Michael Moorcock’s Nomad of the Time Streams is another book that weighs heavily on the development of Hope & Glory, in particular its first novel, Warlord of the Air. It is also likely that other Moorcock-ish elements filtered in the setting – like the Russian’s penchant for using the needle gun as a weapon of assassination.
During the design process, I also read a lot of Victorian and Edwardian science fiction – that once again comes with the extra perk of being usually available for free.
Kipling’s ABC Stories are just as influential as his tales about the Great Game, and both Kipling and descendants are featured as characters in the setting.
H.G. Wells contributed with The Shape of Things to Come – but I admit I liked the Alexander Korda movie better. And the seeds of the division of humanity in Eloi and Morlocks described in The Time Machine are at work in the world of Hope & Glory.
I will say nothing about the Martians. Not here. Not yet.
I did steal a few characters from Arthur Conan Doyle’s Challenger novels.
George Griffith is not in the top list of authors I like, but his Angel of the Revolution is there on the (virtual) shelf, and will come in handy when we’ll start writing the Russian Empire sourcebook.
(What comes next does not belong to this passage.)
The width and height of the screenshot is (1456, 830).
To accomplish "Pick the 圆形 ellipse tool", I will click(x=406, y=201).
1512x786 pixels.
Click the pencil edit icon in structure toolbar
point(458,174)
The same goes for M.P. Shiel, whose The Purple Cloud is here waiting to make an appearance.
But back to contemporary writers.
Geoffrey Barlough’s series of stories set in a post-glacial world in which the region of Talbotshire is the last surviving piece of Victorian world are not as popular as they should be.
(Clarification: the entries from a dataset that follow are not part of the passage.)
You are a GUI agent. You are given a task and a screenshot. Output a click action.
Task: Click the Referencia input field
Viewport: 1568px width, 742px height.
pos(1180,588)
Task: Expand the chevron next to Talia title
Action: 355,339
I really can’t recommend Barlough’s work strongly enough, and it had a massive influence on Hope & Glory when it came to compiling the bestiary. The main difference is, the Talbotshire stories feature a strong element of supernatural horror that is not present in Hope & Glory.
M.M. Kaye’s The Far Pavillions was another big influence, and a pleasant discovery – I had it classified as a romance (in the worst sense of the word) for ages, and when I finally read it, I discovered a solid historical novel, a great adventure story and a very even-handed description of the Raj.
The Corps of Guides figures prominently in the novel, and gets a full write-up in my game.
Again in the historical novels field, I need to mention John Masters and his books set in India: The Deceivers, Bhowani Junction, Nightrunners of Bengal and in particular The Ravi Lancers. Most titles are available in ebook, so check out your dealer – they are great reads, intelligent and insightful.
I don’t need to mention Flashman, Flashman in the Great Game and Flashman and the Mountain of Light, by George MacDonald Fraser.
For the same reason I will not spend a lengthy paragraph on Edgar Rice Burroughs.
And then there are the El Borak stories by Robert E. Howard, probably still my favorite character in REH’s catalog ever since i discovered a small yellowed paperback when I was still in high school. High adventure, lost cities and the North Western Frontier. You can’t go wrong there. Sure, that’s Howard playing at being Talbot Mundy, but what the heck, isn’t this what we are talking about?
And for last I saved Emilio Salgari, Italy’s master of adventure, that between the 19th and the early 20th century wrote about Malaysian pirates, Indian snake hunters, assorted adventurers and even a dash of science fiction.
But about Salgari I will write a post apart.
Did I forget someone?
Let’s talk about it in the comments.